Debo haber entrado por vez primera a La Petite Source durante el verano de 1975, año de mi llegada a París. Junto al Apollinaire, el Deux Magots o el Flore, ese café tenía los visos de un patito feo, el arrimado de la familia, huérfano recogido: el azar quiso que se encontrara situado a su lado, justo enfrente de la plaza del Odeón sobre el reputado bulevar Saint-Germain. Su estrechez, sus mesas apretujadas, los gritos del mesero para pasar el pedido a la cocina, la mezcla de olores a grasa, fritanga y aceite quemado, el ruido de los autos apenas acallado por el de platos y cubiertos hacían huir a gente más sensible. Sin poner atención en estas sospechosas y olientes cualidades, volví a La Petite Source atraída a pesar mío. Había en su atmósfera un yo no sé qué. Lo barato de sus precios no era su única virtud, tampoco los canastitos llenos de baguettes que colmaban el apetito de estudiantes hambrientos: había algo más, indefinible, huidizo, con ese hechizo que sólo posee lo fugitivo. Pasaron por ahí escritores y artistas durante sus años de vacas flacas, los mismos que ya célebres volvían en busca de ese no sé qué más duradero que la añoranza. Entre sus paredes amarillentas escuché a Cioran burlarse de su angustia, sonreír socarrón de una desesperanza absoluta. Pocas personas he conocido en apariencia tan alegres. Todavía hoy, no puedo leerlo sin escuchar los ecos de su risa queda.

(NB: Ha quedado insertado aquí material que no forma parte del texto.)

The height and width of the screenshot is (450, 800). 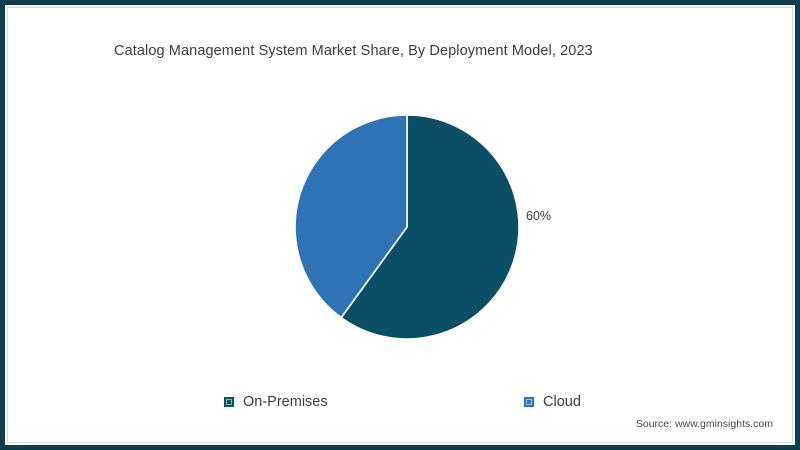 What do you see at coordinates (704, 424) in the screenshot?
I see `source-attribution: Source: www.gminsights.com` at bounding box center [704, 424].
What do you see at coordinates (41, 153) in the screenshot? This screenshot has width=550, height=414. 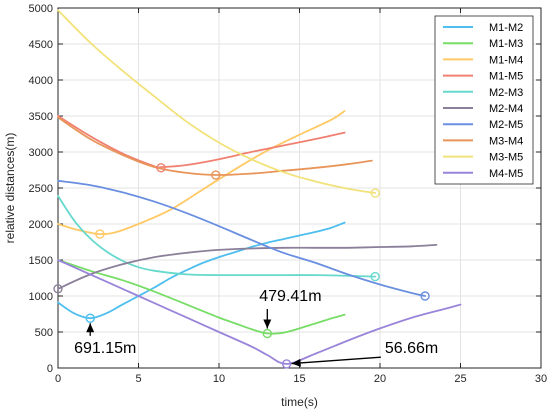 I see `y-tick-label: 3000` at bounding box center [41, 153].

Volví muchas veces a La Petite Source, citada con amigos muy diferentes entre ellos, pero que no escapaban al un yo no sé qué de esa atmósfera donde se imponía una actitud displicente, de abandono y burla ante la desesperación, el mal gusto de la angustia que remueve en cada quien la idea de su propia e inevitable muerte.

Guillermo Merino era uno de los asiduos a este café. Nos citamos ahí muchas veces. Willy, como lo llamamos los amigos, me hacía estallar en carcajadas con sus frases tan serias, desbordantes de melancolía y desasosiego. Nada ni nadie escapaba a su humor negro, tan lejano a los tangos argentinos de su primera patria. De ahí la originalidad de su poesía. Leo algunos de sus versos en Maldoror, una lujosa revista de Uruguay: Engañar la soledad simulando ocupaciones/ es un ejercicio de buena educación/ es hacer creer en la eternidad de nuestro suelo/ es recordar a Pompeya y sonreír.

Es también recordar La Petite Source, desaparecida para siempre un día cualquiera, hace unos 10 años. En su lugar, una tabaquería, un restorán, qué importa. Nadie va a a borrarla restaurando sus muros, ni a hacerla olvidar simplemente porque ya no existe.